Pictures stay out of this copy; please retype only the lines from the start of the records through the line with "[Toggle visibility of".

.....

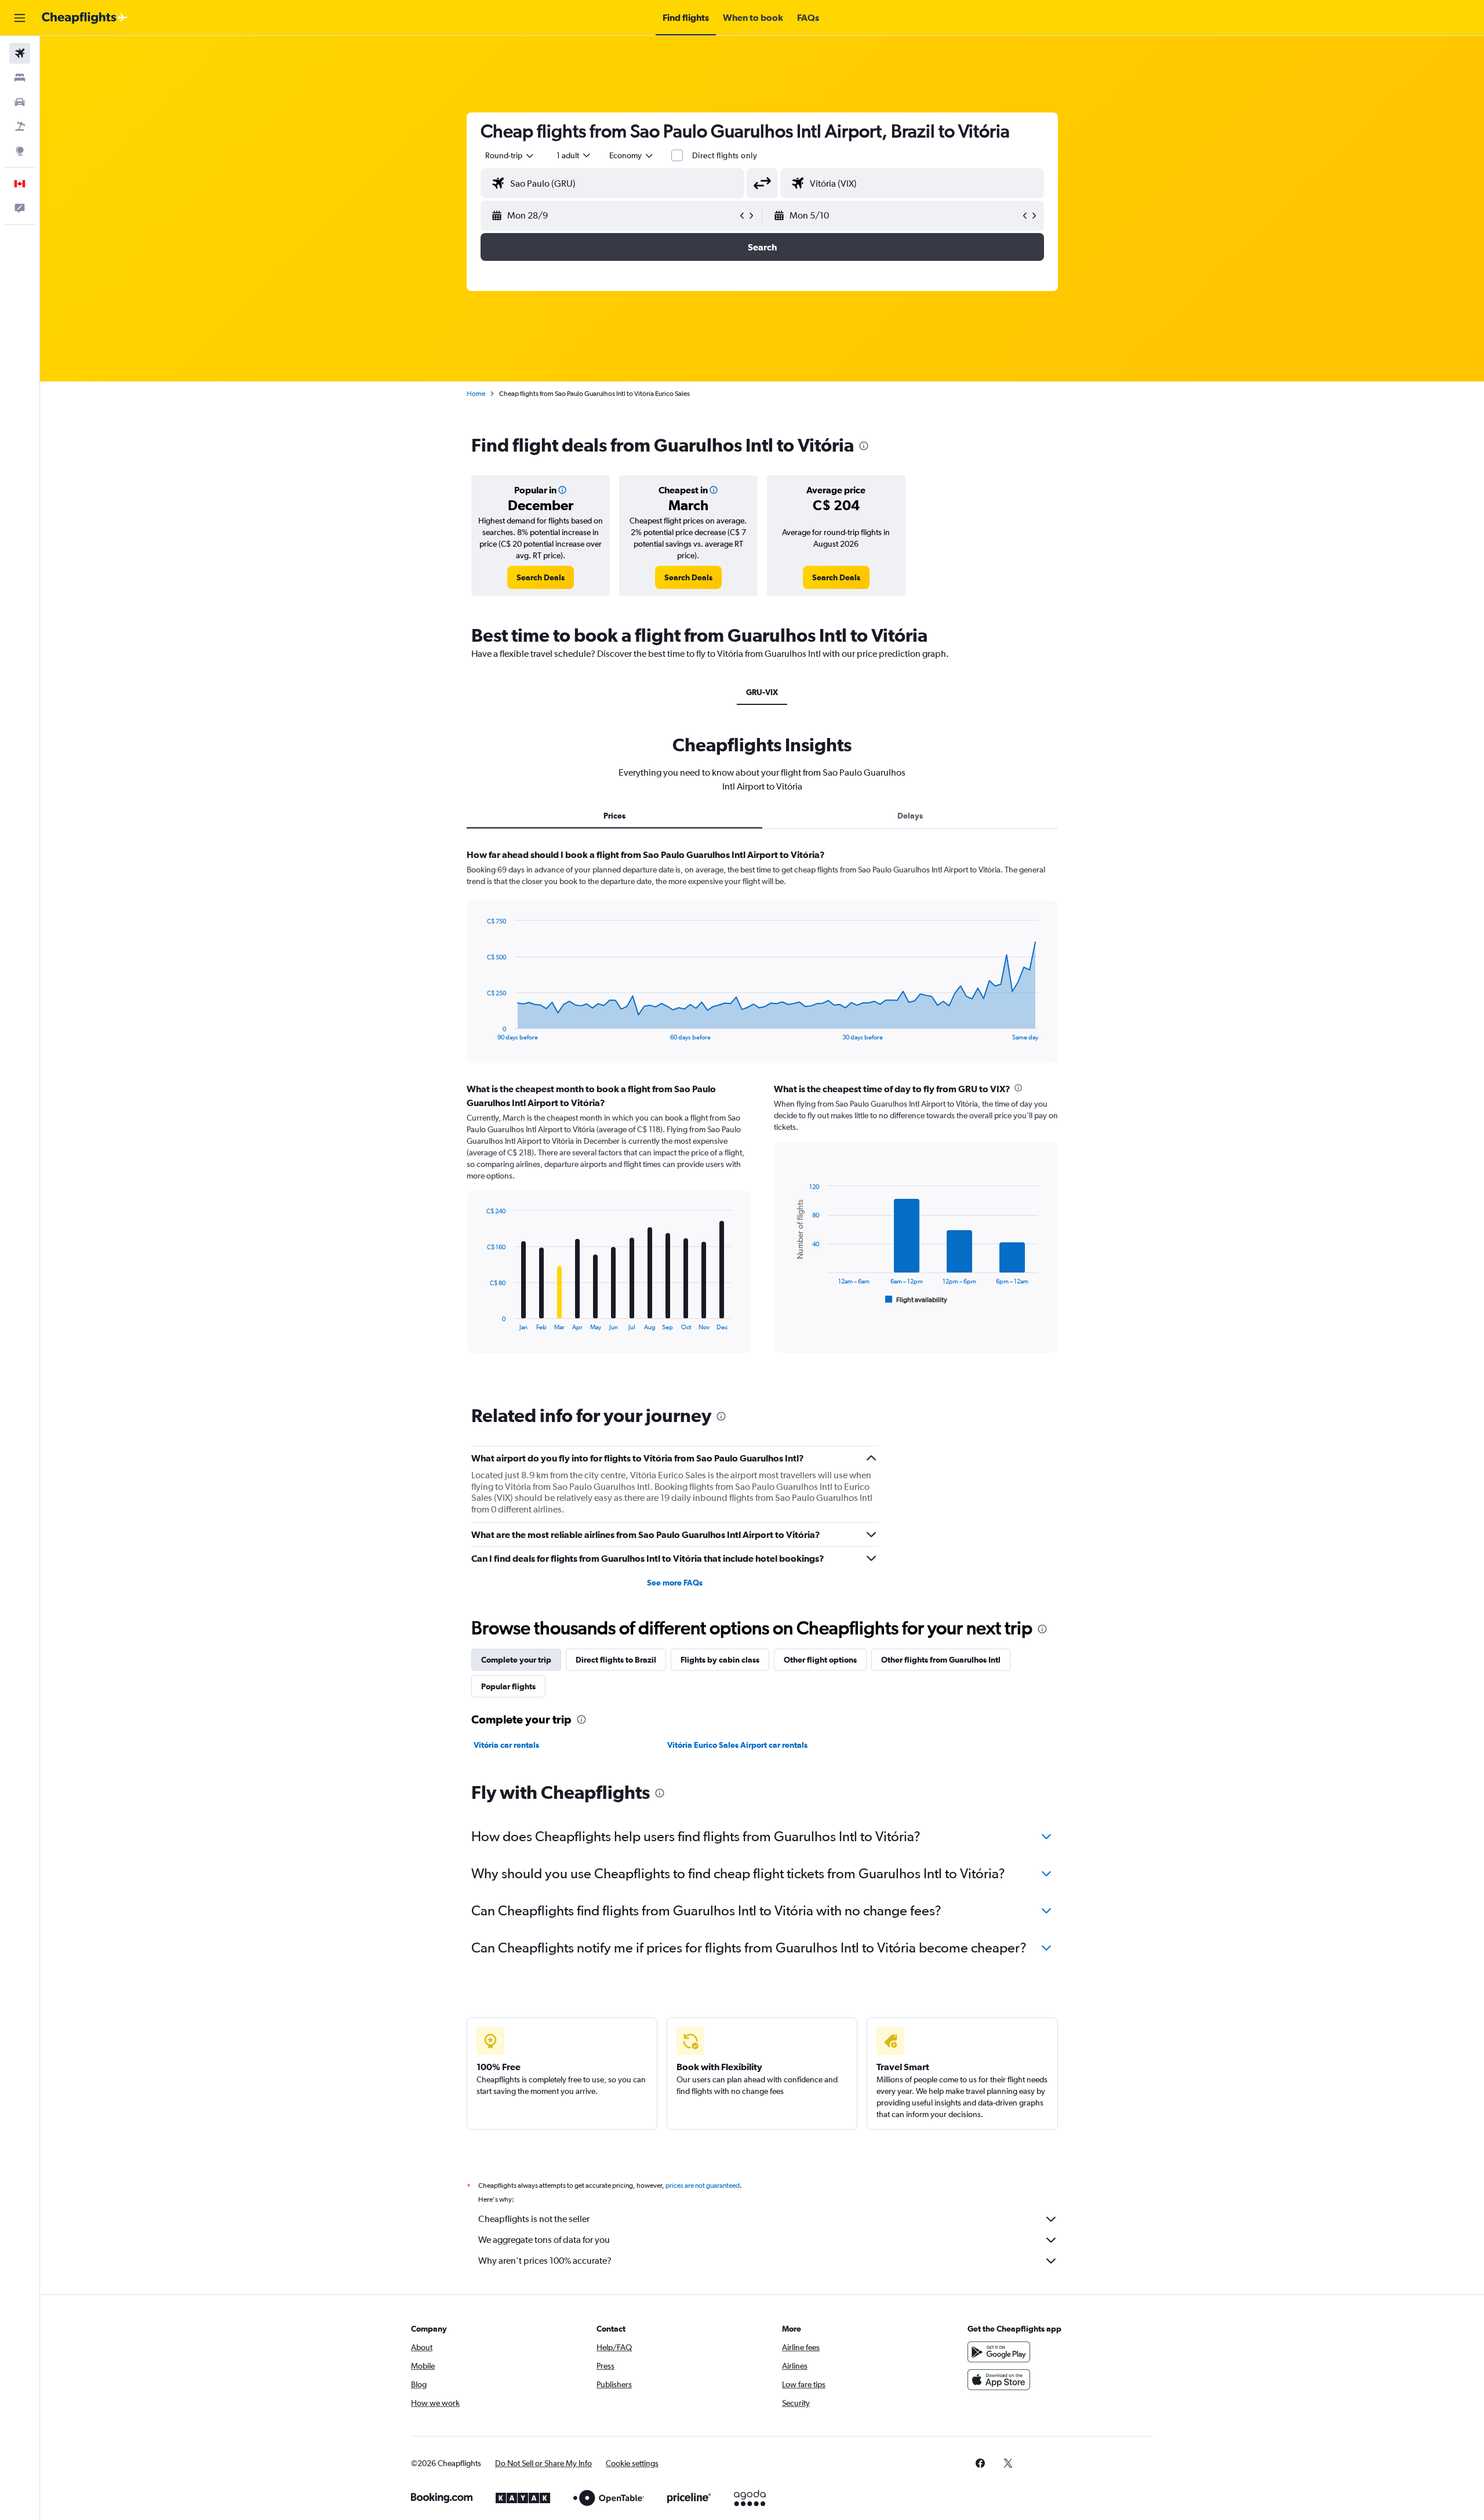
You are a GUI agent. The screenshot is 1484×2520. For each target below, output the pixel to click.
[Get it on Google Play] (998, 2351)
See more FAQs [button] (675, 1582)
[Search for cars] (20, 102)
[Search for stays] (20, 77)
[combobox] (510, 155)
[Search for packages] (20, 126)
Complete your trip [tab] (516, 1659)
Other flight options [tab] (820, 1659)
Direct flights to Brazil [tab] (616, 1659)
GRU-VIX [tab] (762, 692)
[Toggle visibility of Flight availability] (916, 1300)
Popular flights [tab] (508, 1686)
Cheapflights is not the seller (534, 2218)
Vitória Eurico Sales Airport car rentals (737, 1745)
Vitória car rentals (506, 1745)
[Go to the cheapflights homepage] (85, 18)
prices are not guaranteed (702, 2185)
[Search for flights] (20, 53)
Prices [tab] (614, 815)
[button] (19, 18)
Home (476, 394)
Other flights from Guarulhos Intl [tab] (941, 1659)
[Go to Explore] (20, 150)
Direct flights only (724, 155)
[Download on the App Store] (998, 2379)
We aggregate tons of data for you (544, 2239)
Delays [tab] (910, 815)
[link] (540, 577)
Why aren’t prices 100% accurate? (545, 2260)
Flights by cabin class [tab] (720, 1659)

.....

Written answer:
You are a GUI agent. The screenshot is 1484×2520. For each target below, output the pixel to click.
[Get it on Google Play] (998, 2351)
See more FAQs [button] (675, 1582)
[Search for cars] (20, 102)
[Search for stays] (20, 77)
[combobox] (510, 155)
[Search for packages] (20, 126)
Complete your trip [tab] (516, 1659)
Other flight options [tab] (820, 1659)
Direct flights to Brazil [tab] (616, 1659)
GRU-VIX [tab] (762, 692)
[Toggle visibility of Flight availability] (916, 1300)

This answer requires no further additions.